--- Start of Source text ---

Let me now filter out everything that doesn't follow my loose definition of a restaurant:


In [18]:
df = df[df['Restaurant_Name'].str.contains('School') == False]
df = df[df['Restaurant_Name'].str.contains('Elementary') == False]
df = df[df['Restaurant_Name'].str.contains('Care') == False]
df = df[df['Restaurant_Name'].str.contains('Middle') == False]
df = df[df['Restaurant_Name'].str.contains('Cafeteria') == False]
df = df[df['Restaurant_Name'].str.contains('Jail') == False]
df = df[df['Restaurant_Name'].str.contains('ISD') == False]
df = df[df['Restaurant_Name'].str.contains('Academy') == False]

df = df[df['Restaurant_Name'].str.contains('Mart') == False]
df = df[df['Restaurant_Name'].str.contains('Gas') == False]
df = df[df['Restaurant_Name'].str.contains('Convenience') == False]
df = df[df['Restaurant_Name'].str.contains('7-Eleven') == False]
df = df[df['Restaurant_Name'].str.contains('HEB') == False]
df = df[df['Restaurant_Name'].str.contains('Station') == False]
df = df[df['Restaurant_Name'].str.contains('Randall') == False]
df = df[df['Restaurant_Name'].str.contains('Target') == False]
df = df[df['Restaurant_Name'].str.contains('Flea') == False]

df = df[df['Restaurant_Name'].str.contains('Gym') == False]
df = df[df['Restaurant_Name'].str.contains('Fitness') == False]
df = df[df['Restaurant_Name'].str.contains('Fit') == False]

df = df[df['Restaurant_Name'].str.contains('Church') == False]
df = df[df['Restaurant_Name'].str.contains('Dollar') == False]
df = df[df['Restaurant_Name'].str.contains('Store') == False]
df = df[df['Restaurant_Name'].str.contains('Texaco') == False]

In [19]:
print len(df)

--- End of Source text ---
--- Start of Dataset entries ---

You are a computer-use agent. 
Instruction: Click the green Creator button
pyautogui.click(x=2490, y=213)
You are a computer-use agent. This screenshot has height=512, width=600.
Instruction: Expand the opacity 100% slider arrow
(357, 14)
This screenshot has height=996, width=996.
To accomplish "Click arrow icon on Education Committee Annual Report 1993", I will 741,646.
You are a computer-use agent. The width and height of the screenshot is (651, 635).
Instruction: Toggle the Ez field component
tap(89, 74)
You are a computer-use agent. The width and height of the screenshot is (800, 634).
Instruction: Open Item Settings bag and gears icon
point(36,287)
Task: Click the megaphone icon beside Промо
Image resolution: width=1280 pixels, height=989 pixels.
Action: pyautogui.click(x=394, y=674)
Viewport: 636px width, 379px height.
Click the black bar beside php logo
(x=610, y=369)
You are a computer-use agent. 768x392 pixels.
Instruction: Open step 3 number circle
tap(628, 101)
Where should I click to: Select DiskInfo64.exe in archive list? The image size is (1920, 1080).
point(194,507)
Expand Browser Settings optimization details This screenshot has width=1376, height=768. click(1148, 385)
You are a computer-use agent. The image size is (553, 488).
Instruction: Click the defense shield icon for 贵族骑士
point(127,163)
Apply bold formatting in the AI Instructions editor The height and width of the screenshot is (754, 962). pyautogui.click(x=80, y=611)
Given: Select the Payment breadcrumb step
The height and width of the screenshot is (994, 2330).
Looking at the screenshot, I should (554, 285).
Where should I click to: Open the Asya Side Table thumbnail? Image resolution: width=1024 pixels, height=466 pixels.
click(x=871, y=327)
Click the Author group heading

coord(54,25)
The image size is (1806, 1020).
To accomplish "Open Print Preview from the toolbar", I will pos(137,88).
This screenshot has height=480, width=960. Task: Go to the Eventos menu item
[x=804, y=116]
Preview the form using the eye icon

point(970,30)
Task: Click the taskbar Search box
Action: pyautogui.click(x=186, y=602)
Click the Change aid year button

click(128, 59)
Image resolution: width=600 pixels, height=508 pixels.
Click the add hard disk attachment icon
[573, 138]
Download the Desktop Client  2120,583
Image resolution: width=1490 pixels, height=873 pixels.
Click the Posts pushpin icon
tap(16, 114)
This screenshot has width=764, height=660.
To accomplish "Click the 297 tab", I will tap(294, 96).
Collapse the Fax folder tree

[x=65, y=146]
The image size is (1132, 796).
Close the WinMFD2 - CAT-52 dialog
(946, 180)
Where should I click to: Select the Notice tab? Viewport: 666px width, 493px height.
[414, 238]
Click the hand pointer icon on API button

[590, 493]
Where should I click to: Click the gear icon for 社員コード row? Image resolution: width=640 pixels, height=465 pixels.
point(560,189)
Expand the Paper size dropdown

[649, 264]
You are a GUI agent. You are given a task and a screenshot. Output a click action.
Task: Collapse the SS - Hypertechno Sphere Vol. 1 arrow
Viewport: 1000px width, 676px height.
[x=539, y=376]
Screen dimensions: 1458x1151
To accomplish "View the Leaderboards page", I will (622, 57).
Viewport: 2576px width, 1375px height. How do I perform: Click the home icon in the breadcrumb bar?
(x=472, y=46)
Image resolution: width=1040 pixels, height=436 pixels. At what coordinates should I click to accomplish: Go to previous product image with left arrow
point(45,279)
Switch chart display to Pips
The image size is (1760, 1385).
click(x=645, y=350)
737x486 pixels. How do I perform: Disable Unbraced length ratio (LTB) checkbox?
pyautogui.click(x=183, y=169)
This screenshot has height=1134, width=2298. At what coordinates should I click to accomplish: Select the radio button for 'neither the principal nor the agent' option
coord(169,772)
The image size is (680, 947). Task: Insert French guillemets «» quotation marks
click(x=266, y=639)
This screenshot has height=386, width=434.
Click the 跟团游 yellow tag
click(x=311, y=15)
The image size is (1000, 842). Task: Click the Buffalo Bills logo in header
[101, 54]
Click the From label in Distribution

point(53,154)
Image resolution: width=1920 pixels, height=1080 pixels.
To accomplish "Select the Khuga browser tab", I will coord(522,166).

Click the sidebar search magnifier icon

--- End of Dataset entries ---

• **Problems and tasks**
1) Please copy from the restaurant filter excerpt the part that opens with the words containing "df = df[df['Restaurant_Name'].str.contains('Gym')" and closes with "print len(df)".
2) Answer these about the restaurant filter excerpt:
(a) Which column does every filter line check?
(b) Which convenience store name with a hyphen is filtered out?
(c) What does the line after In [19] print?
3) Pick up the restaurant filter excerpt after its final line and carry it on.
The records were taken from a separate source.

• **Response list**
1)
df = df[df['Restaurant_Name'].str.contains('Gym') == False]
df = df[df['Restaurant_Name'].str.contains('Fitness') == False]
df = df[df['Restaurant_Name'].str.contains('Fit') == False]

df = df[df['Restaurant_Name'].str.contains('Church') == False]
df = df[df['Restaurant_Name'].str.contains('Dollar') == False]
df = df[df['Restaurant_Name'].str.contains('Store') == False]
df = df[df['Restaurant_Name'].str.contains('Texaco') == False]

In [19]:
print len(df)

2)
(a) Restaurant_Name
(b) 7-Eleven
(c) The length of df, via len(df)

3)
18292

In [20]:
restaurants = df.groupby('Facility_ID') # We can switch from "establishments" to "restaurants" after the purge
len(restaurants)


Out[20]:
3934

We got rid of 4583 DataFrame rows corresponding to inspections of 840 establishments. Not bad at all!

3. Data Exploration & Visualizations

An important question is whether scores are stable over time within individual restaurants. Since the vast majority of restaurants have been inspected several times (mostly twice a year) over the last three years, we can directly answer this question by computing the test-retest Pearson correlation metric across multiple inspections.

A quick, though somewhat crude, way to do this is to randomly select two inspections for every restaurant with multiple inspections and compute the correlation. The resulting scatter plot looks like this:


In [22]:
# Cite: Analysis by Dr. Tal Yarkoni

# Filter for restaurants with > 1 inspection

two_or_more = restaurants.filter(lambda x: x.shape[0] > 1)
print "Number of restaurants with two or more inspections:", two_or_more['Facility_ID'].nunique()


# Shuffle order and select a random pair for each restaurant

two_or_more = two_or_more.reindex(np.random.permutation(two_or_more.index))
random_pairs = two_or_more.groupby('Facility_ID', as_index=False).head(2).sort('Facility_ID')
random_pairs['number'] = np.tile(np.array([1,2]), len(random_pairs)/2)
pairs = random_pairs.pivot(index='Facility_ID', columns='number', values='Score')
r, p = stats.pearsonr(*pairs.values.T)

# Plot the relationship

f, ax = plt.subplots(figsize=(6, 6))
sns.regplot(pairs[1], pairs[2], x_jitter=2, y_jitter=2,
            color="#334477", scatter_kws={"alpha": .05, "s":100})

ax.text(62, 72, "r = %.2f" % r, fontsize=14)
ax.set(xlim=(60, 105), ylim=(60, 105),
        xlabel='Score for Inspection 1',
        ylabel='Score for Inspection 2');


Number of restaurants with two or more inspections: 3682

The test-retest correlation of 0.47 indicates that there is indeed a fair amount of consistency to the scores.

That's reassuring, in that a very low correlation might lead us to worry that the health inspection process itself is unreliable, since it's hard to imagine that there aren't real differences in how mindful different proprietors are of health code - not to mention the fact that some kinds of establishments are likely to be at much higher risk of code violations than others in virtue of the kind of food they serve.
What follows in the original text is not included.